The term Springfield rifle may refer to any one of several types of small arms produced by the Springfield Armory in Springfield, Massachusetts, for the United States armed forces.

In modern usage, the term "Springfield rifle" most commonly refers to the Springfield Model 1903 for its use in both World Wars.

There were also numerous limited production, experimental, marksmanship, and sporting rifles produced by the Springfield Armory which are referred to as "Springfield rifles".

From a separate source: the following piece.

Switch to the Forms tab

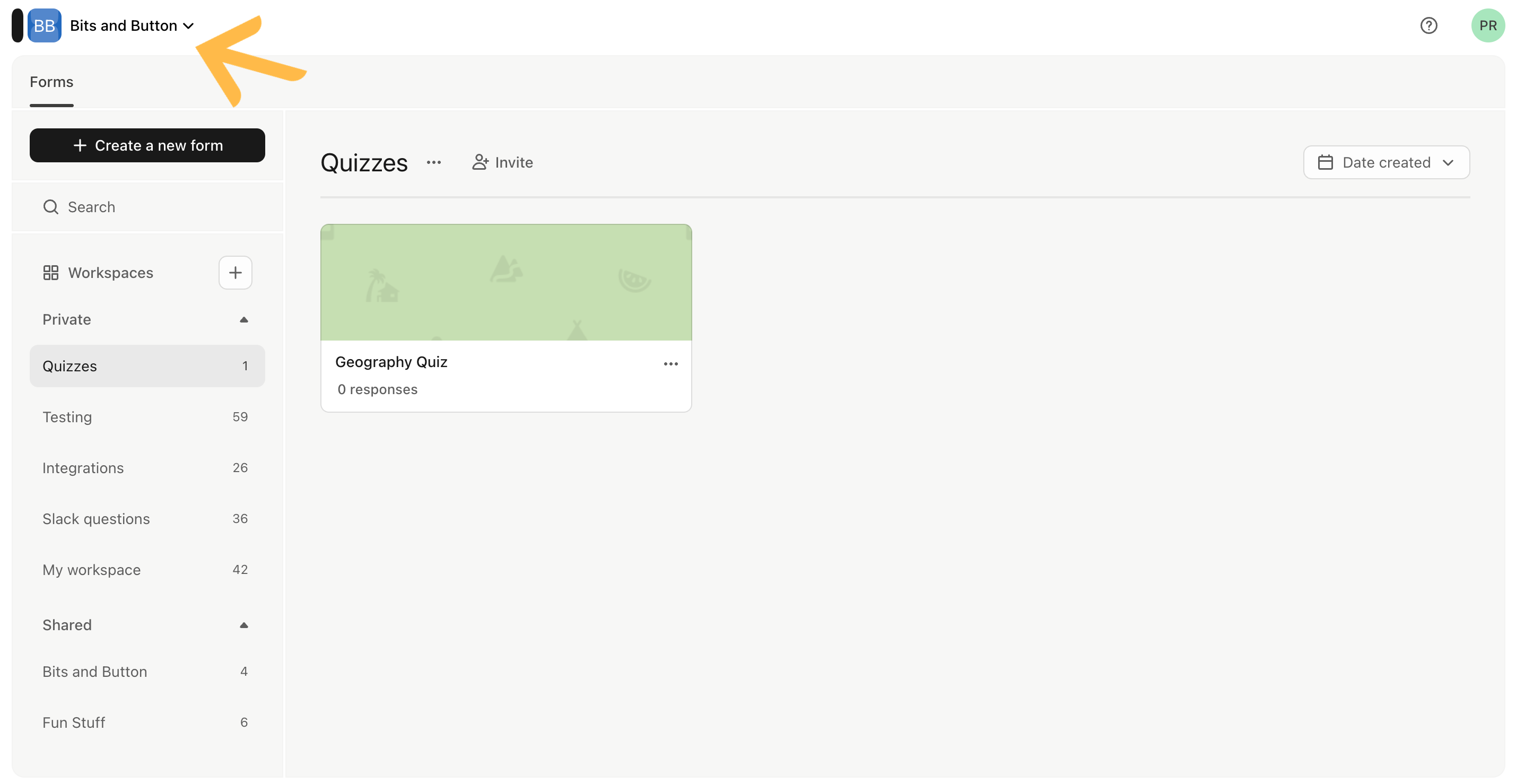[51, 82]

Some examples of the smoothbore Springfield Model 1842 musket that were later modified with rifling and used during the American Civil War may also be referred to as "Springfield rifles".

Rifled musket:

- Springfield Model 1855 – .58 caliber Maynard tape primer/percussion lock rifled musket.
- Springfield Model 1861 – .58 caliber percussion lock rifled musket.
- Springfield Model 1863 – .58 caliber percussion lock rifled musket.

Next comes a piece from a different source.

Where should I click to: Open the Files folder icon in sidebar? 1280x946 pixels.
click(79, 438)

Single-shot breechloading rifle:

- Springfield Model 1865 – .58-60 caliber trapdoor rifle.
- Springfield Model 1866 – .50-70 caliber trapdoor rifle.
- Springfield Model 1868 – .50-70 caliber trapdoor rifle.
- Springfield Model 1869 – .50-70 caliber trapdoor cadet rifle.
- Springfield Model 1870 – .50-70 caliber trapdoor rifle.
- Springfield Model 1870 Remington-Navy – .50-70 caliber rolling-block rifle.
- Springfield Model 1871 – .50-70 caliber rolling-block rifle.
- Springfield Model 1873 – .45-70 caliber trapdoor rifle.
- Springfield Model 1875 – .45-70 caliber trapdoor officer's rifle.
- Springfield Model 1877 – .45-70 caliber trapdoor carbine.
- Springfield Model 1880 – .45-70 caliber trapdoor rifle.
- Springfield Model 1882 – .45-70 caliber trapdoor short rifle.
- Springfield Model 1884 – .45-70 caliber trapdoor rifle.
- Springfield Model 1886 – .45-70 caliber trapdoor carbine.
- Springfield Model 1888 – .45-70 caliber trapdoor rifle.

Repeating rifle:

- Springfield Model 1892–99 – .30-40 caliber Krag–Jørgensen bolt action rifle.
- Springfield Model 1903 – .30-03, .30-06 caliber bolt action rifle.
- Springfield Model 1922 – .22 LR caliber bolt action cadet rifle.

Self-loading rifle:

- M1 Garand – .30-06 caliber semi-automatic rifle.
- M14 rifle – .308 caliber select-fire rifle.